Cuba y Rusia han intensificado sus gestos diplomáticos frente a Estados Unidos, instando a Washington a abandonar cualquier intento de bloqueo naval contra la isla caribeña. La visita inesperada del canciller cubano, Bruno Rodríguez, a Moscú refleja la urgencia de La Habana por buscar apoyo internacional ante la presión estadounidense.
Como informa EFE, Rodríguez se reunió con su homólogo ruso, Serguéi Lavrov, y será recibido por el presidente Vladímir Putin para abordar la crisis energética que afecta a la isla debido al embargo de Estados Unidos. El ministro cubano subrayó que, pese a las tensiones, Cuba mantendrá su soberanía e independencia, defendiendo un camino “inalterable” frente a la política de la Casa Blanca, que considera que amenaza no solo a la isla sino al multilateralismo global.

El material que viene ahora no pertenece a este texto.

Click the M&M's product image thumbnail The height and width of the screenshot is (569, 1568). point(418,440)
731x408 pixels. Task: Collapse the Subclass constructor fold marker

Rodríguez calificó las relaciones con Rusia como “históricas, fraternas y estratégicas”, asegurando que la cooperación bilateral continuará sin importar las circunstancias. Lavrov, por su parte, hizo un llamado a Estados Unidos para que actúe con “sentido común” y detenga cualquier plan de bloqueo naval, rechazando la calificación de Cuba como amenaza a la seguridad estadounidense y de Rusia como Estado hostil.
En paralelo, Moscú y La Habana coordinan el suministro de petróleo a la isla, algo que no se registraba desde febrero de 2025, y se analiza el impacto del déficit energético que ha obligado a aerolíneas rusas a suspender vuelos y repatriar turistas. El gobierno cubano ha implementado medidas de contingencia que incluyen servicios mínimos en hospitales, teletrabajo obligatorio en oficinas y racionamiento de combustible, afectando también a empresas extranjeras establecidas en el país.
Este acercamiento refleja la determinación de Cuba por reforzar sus alianzas estratégicas y la disposición de Rusia a apoyar a La Habana en medio de un escenario geopolítico tenso, mientras la comunidad internacional observa la evolución de estas tensiones en el Caribe.